* **What you have to do**:
Beginning with the first line of the data below, extract each line up to and including the one containing "This screenshot has width=881, height=1024.". Copy them exactly and add nothing.

* **Supplied data**:
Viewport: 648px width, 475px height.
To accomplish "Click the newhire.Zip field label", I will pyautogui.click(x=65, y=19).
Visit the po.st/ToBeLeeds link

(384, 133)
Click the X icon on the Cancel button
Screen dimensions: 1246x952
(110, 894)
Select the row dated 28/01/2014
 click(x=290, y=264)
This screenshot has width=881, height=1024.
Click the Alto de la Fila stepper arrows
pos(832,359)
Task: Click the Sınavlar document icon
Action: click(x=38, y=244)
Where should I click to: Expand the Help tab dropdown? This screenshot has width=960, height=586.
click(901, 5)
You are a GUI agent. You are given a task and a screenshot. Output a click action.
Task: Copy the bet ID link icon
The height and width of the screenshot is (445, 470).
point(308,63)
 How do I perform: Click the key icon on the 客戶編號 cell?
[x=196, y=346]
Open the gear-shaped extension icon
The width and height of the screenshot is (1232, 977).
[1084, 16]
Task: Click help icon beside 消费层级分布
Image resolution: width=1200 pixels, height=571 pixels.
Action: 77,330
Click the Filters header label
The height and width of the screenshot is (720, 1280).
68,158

* **Your solution**:
Viewport: 648px width, 475px height.
To accomplish "Click the newhire.Zip field label", I will pyautogui.click(x=65, y=19).
Visit the po.st/ToBeLeeds link

(384, 133)
Click the X icon on the Cancel button
Screen dimensions: 1246x952
(110, 894)
Select the row dated 28/01/2014
 click(x=290, y=264)
This screenshot has width=881, height=1024.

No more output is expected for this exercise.